Seus olhos vermelhos não piscavam.

"Mestre… ensine-me!" Rory batendo as asas e voando ao redor dele, piando alto, seu pequeno corpo de corvo vibrando de excitação.

Kaden piscou, confuso.

"Ensinar o quê?"

"A tortura, claro! Rory será a melhor—vou fazer eles sofrerem muito com minhas ilusões!" ela falou com uma confiança infantil que assustaria a maioria dos terapeutas.

Kaden apenas olhou, sem palavras.

Mas ela não parou.

"Ensine-me! Ensine-me, mestre! Eu vou te ajudar a torturar na próxima vez! Rory quer fazer algo pelo Mestre!"
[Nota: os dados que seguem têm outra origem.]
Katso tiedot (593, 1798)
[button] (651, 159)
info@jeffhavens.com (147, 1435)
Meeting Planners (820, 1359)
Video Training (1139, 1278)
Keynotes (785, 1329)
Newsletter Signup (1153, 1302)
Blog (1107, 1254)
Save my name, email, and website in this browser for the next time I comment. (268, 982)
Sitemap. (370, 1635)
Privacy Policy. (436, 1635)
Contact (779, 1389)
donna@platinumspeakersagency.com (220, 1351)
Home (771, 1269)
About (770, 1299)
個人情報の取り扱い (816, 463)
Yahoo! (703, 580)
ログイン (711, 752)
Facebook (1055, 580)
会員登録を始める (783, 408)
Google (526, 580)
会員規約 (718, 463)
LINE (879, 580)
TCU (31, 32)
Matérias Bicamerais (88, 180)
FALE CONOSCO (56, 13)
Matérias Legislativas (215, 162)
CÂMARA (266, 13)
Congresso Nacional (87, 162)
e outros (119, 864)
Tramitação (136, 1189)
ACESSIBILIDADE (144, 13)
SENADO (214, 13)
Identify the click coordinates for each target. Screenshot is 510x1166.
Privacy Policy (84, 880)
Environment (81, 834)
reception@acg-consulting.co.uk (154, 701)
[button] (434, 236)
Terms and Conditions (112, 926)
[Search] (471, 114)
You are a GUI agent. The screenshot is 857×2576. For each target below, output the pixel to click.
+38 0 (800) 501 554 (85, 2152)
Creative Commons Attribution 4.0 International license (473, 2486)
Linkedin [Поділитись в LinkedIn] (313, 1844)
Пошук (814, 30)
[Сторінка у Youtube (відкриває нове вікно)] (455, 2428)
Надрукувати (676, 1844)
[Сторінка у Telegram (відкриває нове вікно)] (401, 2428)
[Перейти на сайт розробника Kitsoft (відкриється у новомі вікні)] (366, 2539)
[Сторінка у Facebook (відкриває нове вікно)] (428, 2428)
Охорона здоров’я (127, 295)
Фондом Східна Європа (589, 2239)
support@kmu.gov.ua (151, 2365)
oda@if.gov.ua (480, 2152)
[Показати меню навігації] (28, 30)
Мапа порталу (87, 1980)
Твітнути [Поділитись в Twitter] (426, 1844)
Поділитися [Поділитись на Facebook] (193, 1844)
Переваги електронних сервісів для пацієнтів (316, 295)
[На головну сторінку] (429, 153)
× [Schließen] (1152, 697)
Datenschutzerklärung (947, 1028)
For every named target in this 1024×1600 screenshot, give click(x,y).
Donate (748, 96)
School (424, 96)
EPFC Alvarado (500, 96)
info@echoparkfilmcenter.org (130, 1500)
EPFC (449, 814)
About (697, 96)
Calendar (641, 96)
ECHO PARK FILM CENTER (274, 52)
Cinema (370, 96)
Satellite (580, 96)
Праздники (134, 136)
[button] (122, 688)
Por fim, sua persistência o convenceu.

"Tudo bem. Eu vou ensinar", disse, já cansado.

"YAY!" Rory cantou, levantando uma asa como se fosse uma saudação de vitória, como se tivesse marcado um gol de campeonato. Sua alegria tão inocente que quase fez Kaden rir.

Ele sorriu.

"Vamos voltar, temos trabalho para fazer."

Rory se aninhou em seu ombro.

Reditha pulsava suavemente em sua mão.

Juntos, retornaram à superfície, deixando para trás um cadáver que quase não parecia humano mais.

Mas então…

Daquele cadáver… floresceram lírios vermelhos em seu tronco e nas partes decepadas, absorvendo o sangue remanescente e os vestígios vitais.

E logo…

Tudo que restou foi uma casca seca, irreconhecível.

Estava mumificada, esquecida e descartada.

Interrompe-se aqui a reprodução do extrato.